Many of the façades were carved by Aleijadinho, known as Brazil’s Michelangelo. (Mark keeps calling him Ahmadinejad…)
After a couple of days exploring, our legs and knees were almost as shattered as after the “bootcamp” trekking experience in Chapada Diamantina. Ouro Preto’s streets are so steep and the cobbles so ragged and uneven, walking around is like an extreme sport!
Luckily there were many opportunities to recuperate with some of the region’s renowned food and drink. “Comida mineira”, or cuisine from Minas, is very hearty and flavourful, designed to keep hard working miners going strong.

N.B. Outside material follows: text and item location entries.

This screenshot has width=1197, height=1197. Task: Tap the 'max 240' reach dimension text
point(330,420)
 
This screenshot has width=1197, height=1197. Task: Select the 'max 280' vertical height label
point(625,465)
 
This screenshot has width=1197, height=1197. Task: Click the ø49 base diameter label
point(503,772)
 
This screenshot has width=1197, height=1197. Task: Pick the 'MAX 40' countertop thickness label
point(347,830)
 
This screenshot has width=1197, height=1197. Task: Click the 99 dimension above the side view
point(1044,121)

One of the best rodizios we’ve experienced in Brazil was at Cháfariz in Ouro Preto, where we sampled classic regional dishes including tutu de feijão (raw beans mashed to a paste with manioc flour and then cooked), frango com quiabo (a yummy chicken and okra casserole), pork ribs and sausage, corn, traditional cheeses and much more. All washed down with cachaça of course!
We had heard that Tiradentes was a charming, peaceful place that also happened to be a foodie hotspot. What better place to head for my birthday…
We had a lovely couple of days strolling around the small, quaint village. Conversely, many of the shops must cater for people who own enormous mansions – we saw all sorts of blingy, ostentatious “objets” such as a carved wooden lion bigger than our whole flat in London.
As a birthday treat we booked a table at Tragaluz, which had been billed as the best restaurant in town. We had a really enjoyable evening; the food was decent but not quite the extravaganza we had hoped for. The one course worth writing about was dessert: dried guava rolled in cashews, fried in butter and served with creamy catupiry cheese and guava ice cream. In fairness I would return just to eat that again.
From Minas Gerais it was a relatively short bus to our next destination, São Paulo: just 8 hours. The sheer scale of South America has quickly altered our dainty English views about what constitutes a long journey!